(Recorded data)

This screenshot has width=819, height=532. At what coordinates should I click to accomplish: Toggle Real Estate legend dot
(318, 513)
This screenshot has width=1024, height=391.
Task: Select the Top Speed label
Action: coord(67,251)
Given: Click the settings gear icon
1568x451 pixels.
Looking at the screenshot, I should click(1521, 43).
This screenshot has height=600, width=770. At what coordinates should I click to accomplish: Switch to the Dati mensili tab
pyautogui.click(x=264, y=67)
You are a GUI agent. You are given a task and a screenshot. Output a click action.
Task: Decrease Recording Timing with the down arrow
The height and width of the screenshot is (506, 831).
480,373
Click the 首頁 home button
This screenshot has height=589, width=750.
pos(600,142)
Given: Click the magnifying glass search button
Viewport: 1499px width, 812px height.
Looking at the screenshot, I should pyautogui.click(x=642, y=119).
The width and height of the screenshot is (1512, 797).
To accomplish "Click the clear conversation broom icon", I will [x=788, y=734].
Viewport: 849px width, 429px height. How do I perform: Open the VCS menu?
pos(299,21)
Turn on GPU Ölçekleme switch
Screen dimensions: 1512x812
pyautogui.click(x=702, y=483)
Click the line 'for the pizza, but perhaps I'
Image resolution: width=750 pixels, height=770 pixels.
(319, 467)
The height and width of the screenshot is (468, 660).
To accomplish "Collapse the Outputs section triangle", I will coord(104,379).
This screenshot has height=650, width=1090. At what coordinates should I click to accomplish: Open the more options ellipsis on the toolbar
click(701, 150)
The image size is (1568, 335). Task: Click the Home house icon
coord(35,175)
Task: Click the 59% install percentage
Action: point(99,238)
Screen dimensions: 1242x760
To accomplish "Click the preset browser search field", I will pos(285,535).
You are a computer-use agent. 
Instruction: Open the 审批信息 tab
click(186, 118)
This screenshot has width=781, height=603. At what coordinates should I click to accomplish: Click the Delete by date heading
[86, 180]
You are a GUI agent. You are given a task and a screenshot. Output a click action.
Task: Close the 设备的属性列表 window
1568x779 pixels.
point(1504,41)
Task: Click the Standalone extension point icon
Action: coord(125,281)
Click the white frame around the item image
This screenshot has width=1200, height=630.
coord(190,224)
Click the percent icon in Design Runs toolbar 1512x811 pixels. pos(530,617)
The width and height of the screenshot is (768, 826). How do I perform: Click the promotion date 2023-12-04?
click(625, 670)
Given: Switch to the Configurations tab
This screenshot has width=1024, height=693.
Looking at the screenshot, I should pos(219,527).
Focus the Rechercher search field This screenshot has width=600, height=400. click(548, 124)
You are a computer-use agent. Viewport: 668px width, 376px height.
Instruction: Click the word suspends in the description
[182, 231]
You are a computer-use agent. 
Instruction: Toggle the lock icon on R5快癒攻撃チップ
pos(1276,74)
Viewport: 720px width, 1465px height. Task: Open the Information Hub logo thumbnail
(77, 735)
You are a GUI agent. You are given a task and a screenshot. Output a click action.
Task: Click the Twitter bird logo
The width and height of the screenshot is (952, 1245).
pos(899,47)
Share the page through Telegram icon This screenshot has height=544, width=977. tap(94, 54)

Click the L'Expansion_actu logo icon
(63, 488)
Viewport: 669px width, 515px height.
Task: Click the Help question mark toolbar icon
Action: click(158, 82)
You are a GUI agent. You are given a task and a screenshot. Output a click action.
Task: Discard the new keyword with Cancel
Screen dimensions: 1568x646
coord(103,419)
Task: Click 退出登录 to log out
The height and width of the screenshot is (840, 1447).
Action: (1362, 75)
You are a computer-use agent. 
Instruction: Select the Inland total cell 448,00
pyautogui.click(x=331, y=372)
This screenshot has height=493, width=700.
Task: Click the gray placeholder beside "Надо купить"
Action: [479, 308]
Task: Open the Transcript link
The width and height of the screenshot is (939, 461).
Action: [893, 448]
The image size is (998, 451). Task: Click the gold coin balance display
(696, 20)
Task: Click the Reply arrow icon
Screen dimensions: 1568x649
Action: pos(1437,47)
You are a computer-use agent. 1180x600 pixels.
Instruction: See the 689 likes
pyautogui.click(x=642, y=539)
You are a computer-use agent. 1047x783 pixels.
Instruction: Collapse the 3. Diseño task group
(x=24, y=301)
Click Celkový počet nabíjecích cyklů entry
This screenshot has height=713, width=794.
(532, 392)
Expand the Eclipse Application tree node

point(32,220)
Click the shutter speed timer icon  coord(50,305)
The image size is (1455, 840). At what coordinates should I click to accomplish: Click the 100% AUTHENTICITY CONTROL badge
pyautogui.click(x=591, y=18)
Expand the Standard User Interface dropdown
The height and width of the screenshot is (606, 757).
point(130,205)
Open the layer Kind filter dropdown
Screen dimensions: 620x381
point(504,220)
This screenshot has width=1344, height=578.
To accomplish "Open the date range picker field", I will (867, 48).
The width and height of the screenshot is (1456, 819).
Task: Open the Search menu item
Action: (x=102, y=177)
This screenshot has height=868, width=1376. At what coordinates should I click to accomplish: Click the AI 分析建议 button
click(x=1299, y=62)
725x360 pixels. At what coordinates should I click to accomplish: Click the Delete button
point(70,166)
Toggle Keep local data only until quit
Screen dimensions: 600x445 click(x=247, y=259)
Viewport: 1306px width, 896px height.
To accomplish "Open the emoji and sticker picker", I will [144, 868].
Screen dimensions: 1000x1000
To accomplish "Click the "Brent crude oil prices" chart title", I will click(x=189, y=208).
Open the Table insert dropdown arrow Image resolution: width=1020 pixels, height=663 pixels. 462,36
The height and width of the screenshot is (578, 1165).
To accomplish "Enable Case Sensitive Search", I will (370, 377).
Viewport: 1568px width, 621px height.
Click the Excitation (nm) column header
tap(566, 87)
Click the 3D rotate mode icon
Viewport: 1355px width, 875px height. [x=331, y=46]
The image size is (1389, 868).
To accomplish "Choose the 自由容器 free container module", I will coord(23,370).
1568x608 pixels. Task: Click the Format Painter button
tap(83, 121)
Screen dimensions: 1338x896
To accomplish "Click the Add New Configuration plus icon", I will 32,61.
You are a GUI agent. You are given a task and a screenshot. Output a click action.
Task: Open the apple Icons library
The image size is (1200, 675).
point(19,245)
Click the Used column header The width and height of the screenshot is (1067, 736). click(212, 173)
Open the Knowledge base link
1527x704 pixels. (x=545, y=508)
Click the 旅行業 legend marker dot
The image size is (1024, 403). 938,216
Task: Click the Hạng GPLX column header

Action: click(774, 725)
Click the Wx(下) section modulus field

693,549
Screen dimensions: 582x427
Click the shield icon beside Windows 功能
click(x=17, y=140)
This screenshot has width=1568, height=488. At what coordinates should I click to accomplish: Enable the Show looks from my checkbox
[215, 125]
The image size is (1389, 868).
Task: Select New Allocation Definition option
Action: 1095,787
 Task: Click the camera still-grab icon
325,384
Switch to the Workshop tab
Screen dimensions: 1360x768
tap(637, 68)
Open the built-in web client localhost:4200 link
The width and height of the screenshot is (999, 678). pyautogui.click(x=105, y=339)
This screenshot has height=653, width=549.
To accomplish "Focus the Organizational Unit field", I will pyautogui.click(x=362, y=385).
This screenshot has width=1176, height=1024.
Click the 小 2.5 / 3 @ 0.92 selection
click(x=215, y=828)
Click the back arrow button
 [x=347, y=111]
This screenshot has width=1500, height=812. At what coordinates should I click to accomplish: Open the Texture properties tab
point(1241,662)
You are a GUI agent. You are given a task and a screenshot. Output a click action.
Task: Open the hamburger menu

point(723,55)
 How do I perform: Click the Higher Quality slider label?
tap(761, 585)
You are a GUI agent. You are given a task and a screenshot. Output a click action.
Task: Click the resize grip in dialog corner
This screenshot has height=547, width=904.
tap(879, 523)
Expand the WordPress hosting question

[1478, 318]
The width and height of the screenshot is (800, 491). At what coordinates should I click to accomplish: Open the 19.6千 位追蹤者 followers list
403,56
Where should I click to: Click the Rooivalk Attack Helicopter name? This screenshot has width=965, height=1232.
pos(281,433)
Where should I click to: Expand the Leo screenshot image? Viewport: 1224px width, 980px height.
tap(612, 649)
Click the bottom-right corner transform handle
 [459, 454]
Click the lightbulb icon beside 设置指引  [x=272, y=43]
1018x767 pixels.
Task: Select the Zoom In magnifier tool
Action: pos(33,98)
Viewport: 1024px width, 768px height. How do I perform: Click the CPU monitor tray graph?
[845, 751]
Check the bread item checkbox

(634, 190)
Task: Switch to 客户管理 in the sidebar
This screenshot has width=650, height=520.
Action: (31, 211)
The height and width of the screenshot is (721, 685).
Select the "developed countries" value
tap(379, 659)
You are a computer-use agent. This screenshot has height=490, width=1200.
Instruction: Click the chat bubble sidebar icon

## THE TASK
Beginning with the opening line above, retype the records exactly through the line with "Given: Click the settings gear icon", both ends included.

## SOLUTION TO THE EXERCISE
This screenshot has width=819, height=532. At what coordinates should I click to accomplish: Toggle Real Estate legend dot
(318, 513)
This screenshot has width=1024, height=391.
Task: Select the Top Speed label
Action: coord(67,251)
Given: Click the settings gear icon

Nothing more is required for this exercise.